Interpol has rescued 94 people, mostly children, from criminal trafficking networks in Sudan, the international police agency said.
85 of those rescued were children, and are believed to be from Chad, the Democratic Republic of Congo, Sudan, South Sudan, Eritrea and Niger.
According to Interpol, the rescuees were freed in a four-day operation conducted in August.
The operation was dubbed ‘Sawiyan’, and was coordinated by Interpol’s National Central Bureau in Khartoum in collaboration with Sudanese authorities
Some of the victims are reported to be as young as 10 years old, and were also among those found working in illegally-operated gold mines located to the east of the capital under extreme conditions. The police agency said they were forced to handle dangerous chemicals.
“The diversity of nationalities amongst those rescued shows how human trafficking and people smuggling is a truly transnational problem which requires a coordinated international response in which police and stakeholders share information and best practices,” Interpol’s Executive Director of Police Services Tim Morris said.
The operation also led to the arrest of two men and 12 women suspected to have been traffickers. The Interpol officers recovered $20,000 in the operation.

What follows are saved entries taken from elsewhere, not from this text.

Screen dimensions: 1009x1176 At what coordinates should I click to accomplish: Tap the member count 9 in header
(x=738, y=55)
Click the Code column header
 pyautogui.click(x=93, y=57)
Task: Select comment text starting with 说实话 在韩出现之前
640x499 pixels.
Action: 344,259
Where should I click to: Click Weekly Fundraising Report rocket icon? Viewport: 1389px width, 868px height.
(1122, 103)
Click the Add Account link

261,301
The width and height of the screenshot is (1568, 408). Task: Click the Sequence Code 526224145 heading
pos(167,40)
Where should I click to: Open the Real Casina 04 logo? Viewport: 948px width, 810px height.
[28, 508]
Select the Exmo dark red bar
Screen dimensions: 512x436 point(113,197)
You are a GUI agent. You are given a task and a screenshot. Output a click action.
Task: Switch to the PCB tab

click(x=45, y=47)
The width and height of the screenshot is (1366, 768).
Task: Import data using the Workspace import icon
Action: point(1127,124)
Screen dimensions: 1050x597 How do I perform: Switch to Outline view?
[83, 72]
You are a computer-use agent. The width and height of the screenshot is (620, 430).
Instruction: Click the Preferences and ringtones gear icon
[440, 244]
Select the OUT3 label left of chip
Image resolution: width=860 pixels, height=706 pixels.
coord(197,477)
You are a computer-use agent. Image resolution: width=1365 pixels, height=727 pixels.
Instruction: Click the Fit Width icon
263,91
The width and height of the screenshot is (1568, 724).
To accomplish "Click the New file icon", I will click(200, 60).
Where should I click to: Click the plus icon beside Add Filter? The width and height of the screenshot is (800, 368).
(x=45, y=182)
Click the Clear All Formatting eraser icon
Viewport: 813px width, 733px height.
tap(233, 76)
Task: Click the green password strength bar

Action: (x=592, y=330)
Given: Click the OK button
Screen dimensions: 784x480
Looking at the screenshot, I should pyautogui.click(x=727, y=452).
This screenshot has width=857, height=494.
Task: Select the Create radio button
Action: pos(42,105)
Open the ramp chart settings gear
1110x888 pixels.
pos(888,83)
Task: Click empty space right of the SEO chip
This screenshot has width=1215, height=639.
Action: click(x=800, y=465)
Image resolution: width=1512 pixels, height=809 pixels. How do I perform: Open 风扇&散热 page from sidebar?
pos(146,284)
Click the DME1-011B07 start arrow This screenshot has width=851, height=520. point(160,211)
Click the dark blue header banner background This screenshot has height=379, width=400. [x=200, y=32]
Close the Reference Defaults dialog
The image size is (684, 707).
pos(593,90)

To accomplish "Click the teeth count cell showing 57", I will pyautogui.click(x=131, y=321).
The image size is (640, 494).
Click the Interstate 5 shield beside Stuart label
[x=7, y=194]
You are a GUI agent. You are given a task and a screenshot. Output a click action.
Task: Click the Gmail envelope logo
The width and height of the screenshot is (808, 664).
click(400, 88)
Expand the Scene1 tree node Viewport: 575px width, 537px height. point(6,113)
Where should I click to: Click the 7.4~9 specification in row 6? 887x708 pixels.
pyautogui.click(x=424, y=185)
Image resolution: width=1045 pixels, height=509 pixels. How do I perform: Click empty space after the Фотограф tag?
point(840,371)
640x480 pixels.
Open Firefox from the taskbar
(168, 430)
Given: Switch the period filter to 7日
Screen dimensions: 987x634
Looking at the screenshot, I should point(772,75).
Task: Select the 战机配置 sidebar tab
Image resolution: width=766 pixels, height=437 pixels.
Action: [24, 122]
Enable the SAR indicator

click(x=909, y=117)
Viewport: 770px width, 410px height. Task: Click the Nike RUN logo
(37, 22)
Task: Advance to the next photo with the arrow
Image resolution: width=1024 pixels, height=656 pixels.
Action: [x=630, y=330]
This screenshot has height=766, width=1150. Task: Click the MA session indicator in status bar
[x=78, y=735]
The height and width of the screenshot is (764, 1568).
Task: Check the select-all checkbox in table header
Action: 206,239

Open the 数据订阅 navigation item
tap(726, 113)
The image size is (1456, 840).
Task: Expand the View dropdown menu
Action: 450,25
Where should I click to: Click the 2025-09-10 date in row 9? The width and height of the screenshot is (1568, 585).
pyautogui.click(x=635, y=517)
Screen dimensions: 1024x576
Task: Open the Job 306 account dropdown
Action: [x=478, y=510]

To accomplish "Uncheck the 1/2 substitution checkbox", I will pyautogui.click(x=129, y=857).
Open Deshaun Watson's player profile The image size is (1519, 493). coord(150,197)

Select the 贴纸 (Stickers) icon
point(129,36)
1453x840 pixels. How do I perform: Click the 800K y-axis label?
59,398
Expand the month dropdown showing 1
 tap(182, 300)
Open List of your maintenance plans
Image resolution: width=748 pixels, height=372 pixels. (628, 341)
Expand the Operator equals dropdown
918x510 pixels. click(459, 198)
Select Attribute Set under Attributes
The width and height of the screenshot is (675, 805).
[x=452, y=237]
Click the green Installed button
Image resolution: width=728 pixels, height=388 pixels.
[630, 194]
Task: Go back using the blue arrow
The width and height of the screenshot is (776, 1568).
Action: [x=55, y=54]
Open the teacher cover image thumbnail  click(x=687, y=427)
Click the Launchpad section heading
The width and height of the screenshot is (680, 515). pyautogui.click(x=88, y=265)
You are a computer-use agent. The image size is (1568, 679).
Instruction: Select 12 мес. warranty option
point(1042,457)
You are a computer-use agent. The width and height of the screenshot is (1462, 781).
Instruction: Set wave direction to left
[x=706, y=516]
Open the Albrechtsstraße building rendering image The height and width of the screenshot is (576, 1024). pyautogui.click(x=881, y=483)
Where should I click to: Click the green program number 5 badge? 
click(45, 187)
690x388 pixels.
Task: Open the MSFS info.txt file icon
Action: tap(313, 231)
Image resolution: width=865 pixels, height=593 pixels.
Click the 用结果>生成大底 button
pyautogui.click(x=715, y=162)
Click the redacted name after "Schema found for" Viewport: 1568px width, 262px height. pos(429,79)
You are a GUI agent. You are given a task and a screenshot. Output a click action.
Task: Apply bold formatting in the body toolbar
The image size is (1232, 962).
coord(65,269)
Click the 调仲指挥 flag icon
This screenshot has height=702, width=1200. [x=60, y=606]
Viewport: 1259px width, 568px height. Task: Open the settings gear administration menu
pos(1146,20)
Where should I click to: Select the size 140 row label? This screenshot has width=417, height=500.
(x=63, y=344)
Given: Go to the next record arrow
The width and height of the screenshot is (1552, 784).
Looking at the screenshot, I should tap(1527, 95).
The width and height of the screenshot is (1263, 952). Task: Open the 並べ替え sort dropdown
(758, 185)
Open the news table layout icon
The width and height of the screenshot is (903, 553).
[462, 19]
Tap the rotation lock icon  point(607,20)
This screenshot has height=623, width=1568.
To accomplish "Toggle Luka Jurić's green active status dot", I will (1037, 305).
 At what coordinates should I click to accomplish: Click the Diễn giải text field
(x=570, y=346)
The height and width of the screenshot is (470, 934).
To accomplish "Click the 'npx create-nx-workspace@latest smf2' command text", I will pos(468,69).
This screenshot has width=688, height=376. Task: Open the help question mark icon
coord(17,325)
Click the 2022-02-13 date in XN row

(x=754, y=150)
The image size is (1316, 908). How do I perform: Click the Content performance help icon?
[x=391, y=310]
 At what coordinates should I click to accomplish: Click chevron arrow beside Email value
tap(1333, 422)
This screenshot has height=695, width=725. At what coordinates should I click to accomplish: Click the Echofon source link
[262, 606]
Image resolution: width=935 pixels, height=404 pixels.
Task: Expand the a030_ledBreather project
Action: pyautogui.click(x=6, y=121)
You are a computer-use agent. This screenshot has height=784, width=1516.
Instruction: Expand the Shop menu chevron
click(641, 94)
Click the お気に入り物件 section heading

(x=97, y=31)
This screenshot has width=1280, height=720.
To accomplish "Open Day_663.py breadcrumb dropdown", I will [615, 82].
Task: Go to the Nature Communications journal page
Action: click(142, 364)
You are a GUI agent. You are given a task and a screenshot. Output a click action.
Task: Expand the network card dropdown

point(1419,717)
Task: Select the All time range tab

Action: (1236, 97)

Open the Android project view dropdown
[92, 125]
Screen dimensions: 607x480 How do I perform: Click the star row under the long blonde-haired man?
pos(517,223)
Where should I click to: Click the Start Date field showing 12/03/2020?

The agency said many of the rescues had been held against their will and forced to work in the mining operations where they were found.
“One consistent aspect arising from our operations against human trafficking is the abuse of the inherent vulnerability of the victims, and the perilous conditions they are made to work in for profit,” Morris said in the statement.
Interpol said Sudan’s Ministry of Social Affairs will provide assistance for those rescued.